Ecocentrism (meaning values centred on ecology) and technocentrism (meaning values centred on technology) are two opposing perspectives concerning attitudes towards human technology and its ability to affect, control and even protect the environment. Ecocentrics, including "deep green" ecologists, see themselves as being subject to nature, rather than in control of it. They lack faith in modern technology and the bureaucracy attached to it. Ecocentrics will argue that the natural world should be respected for its processes and products, and that low impact technology and self-reliance is more desirable than technological control of nature.

Technocentrics, including imperialists, have absolute faith in technology and industry and firmly believe that humans have control over nature. Although technocentrics may accept that environmental problems do exist, they do not see them as problems to be solved by a reduction in industry. Rather, environmental problems are seen as problems to be solved using science. Indeed, technocentrics see that the way forward for developed and developing countries and the solutions to our environmental problems today lie in scientific and technological advancement.

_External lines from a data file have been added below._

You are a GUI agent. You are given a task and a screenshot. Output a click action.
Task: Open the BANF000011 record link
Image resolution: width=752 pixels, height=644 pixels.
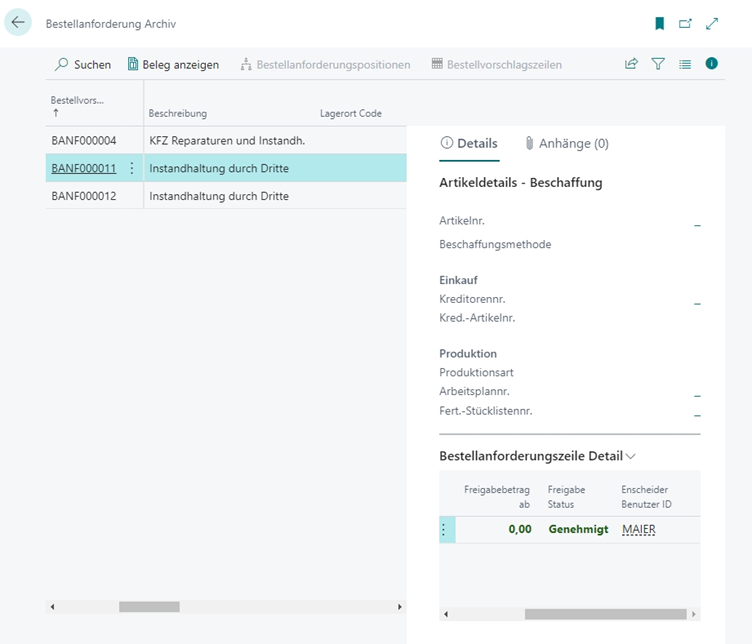[84, 168]
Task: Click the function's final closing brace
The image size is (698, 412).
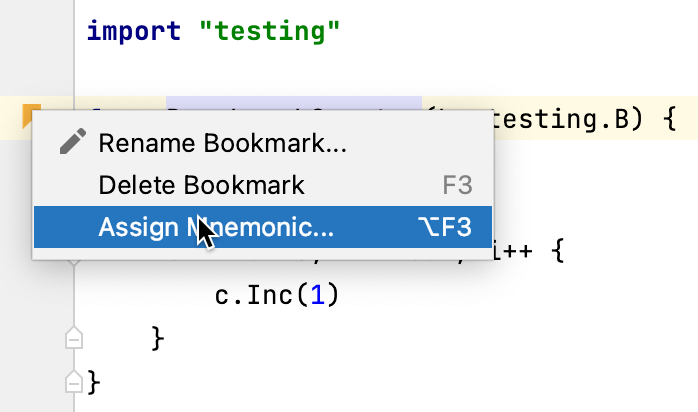Action: pyautogui.click(x=94, y=380)
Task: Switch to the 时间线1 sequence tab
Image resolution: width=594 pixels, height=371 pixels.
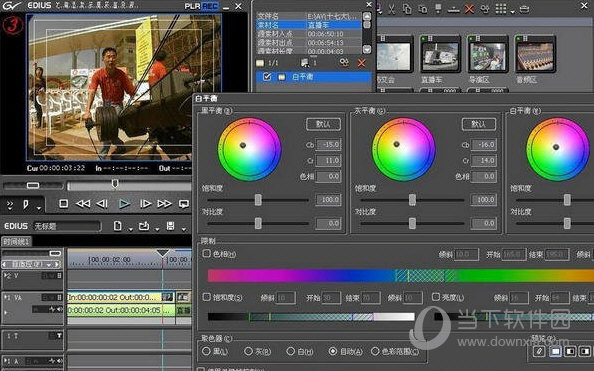Action: coord(16,241)
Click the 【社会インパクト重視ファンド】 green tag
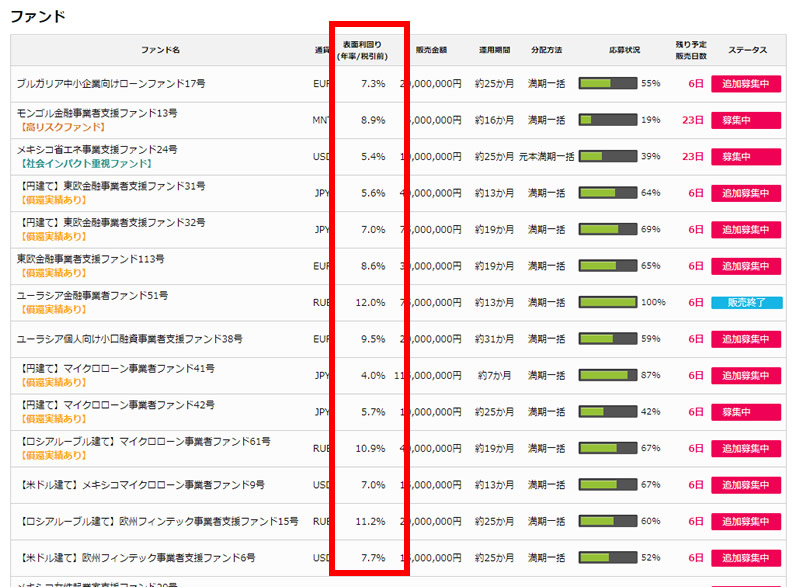Viewport: 800px width, 587px height. pos(84,163)
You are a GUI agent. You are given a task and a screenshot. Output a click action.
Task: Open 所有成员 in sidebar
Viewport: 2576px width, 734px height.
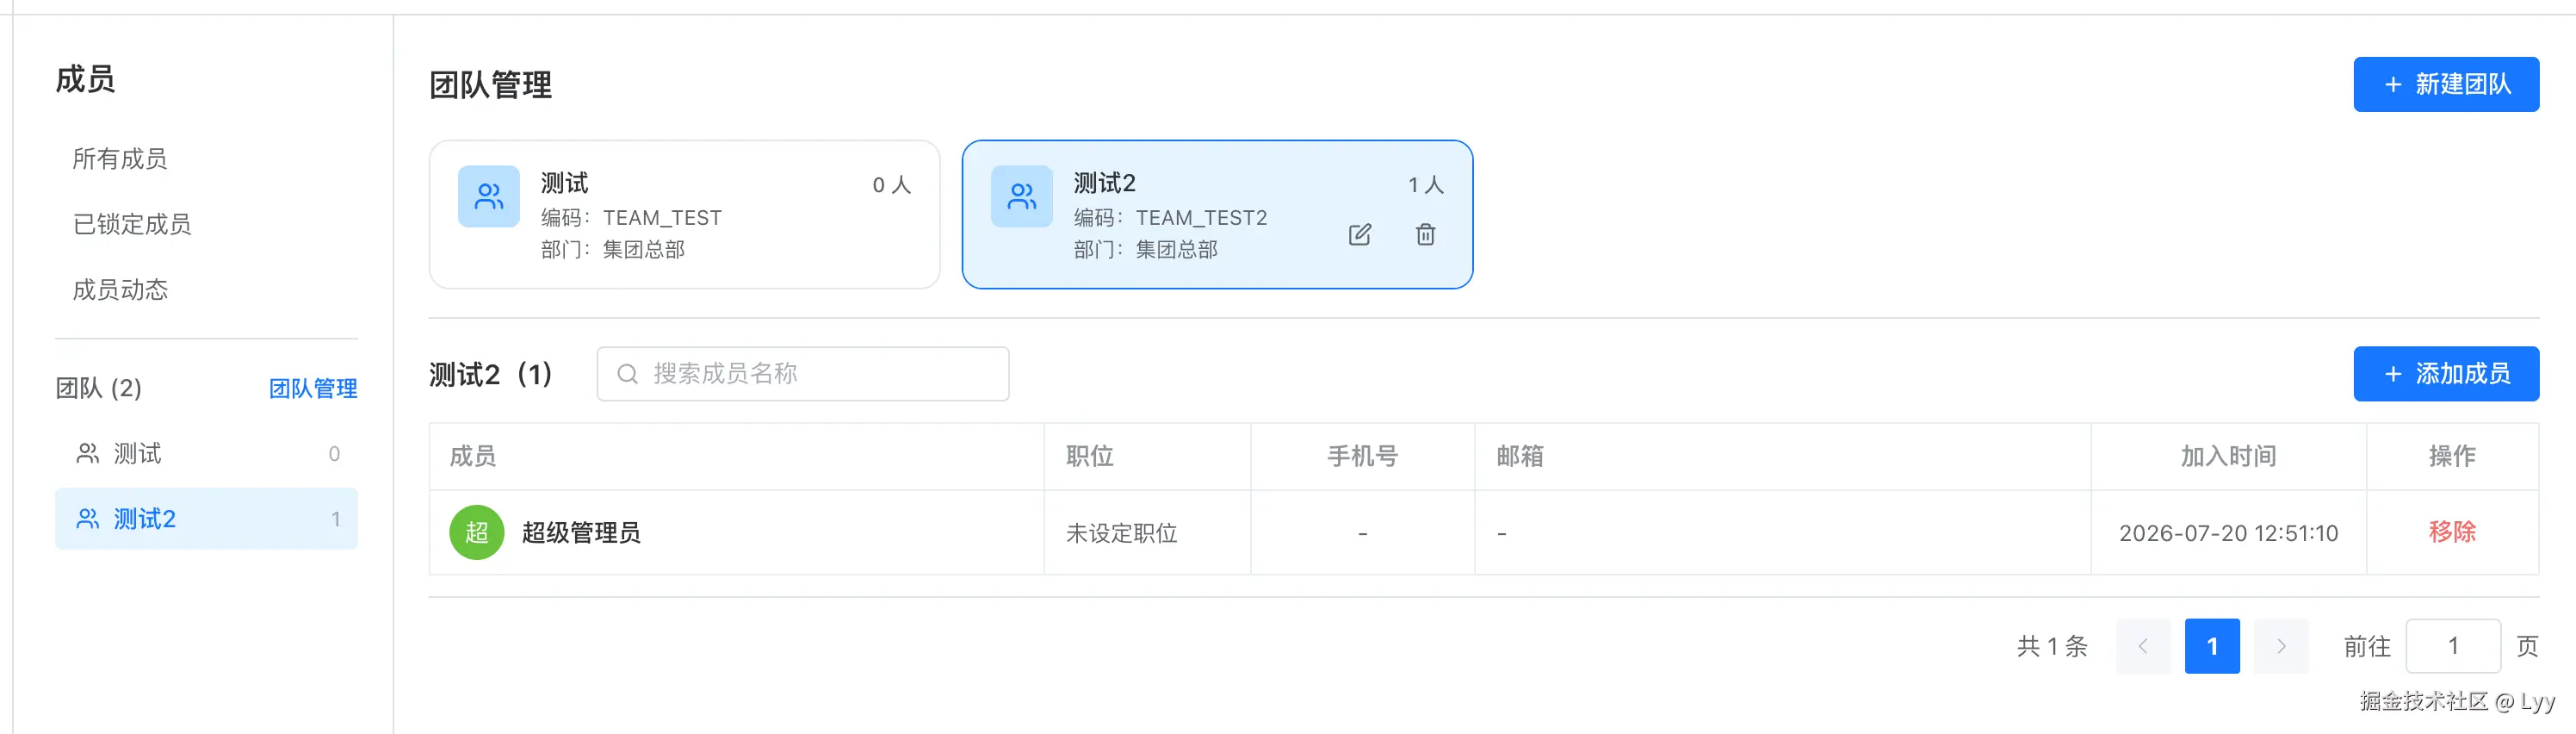[120, 158]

Today, most people still believe in the necessity of human progress. Conservationist principles, and the ability of technology to protect nature, should ensure that today's standard of living is maintained in the future, but not at the expense of environmental degradation. Most people today are probably still "shallow" environmentalists. This position, however, is unacceptable to the more radical environmentalists or ecocentrics who share the views of the "deep green" ecologists. A shift towards a more nature-centred rather than human-centred society would ensure that unspoiled areas are preserved and degraded areas restored.

There is no denying that each of these viewpoints, in addition to the more traditional environmental perspectives, has its positive points, and it is these which must be considered when searching for solutions to environmental problems. The challenge facing society is to arrive at a consensus of opinions, through a global discussion about what is best not only for humans, but also what is best for the rest of nature as well.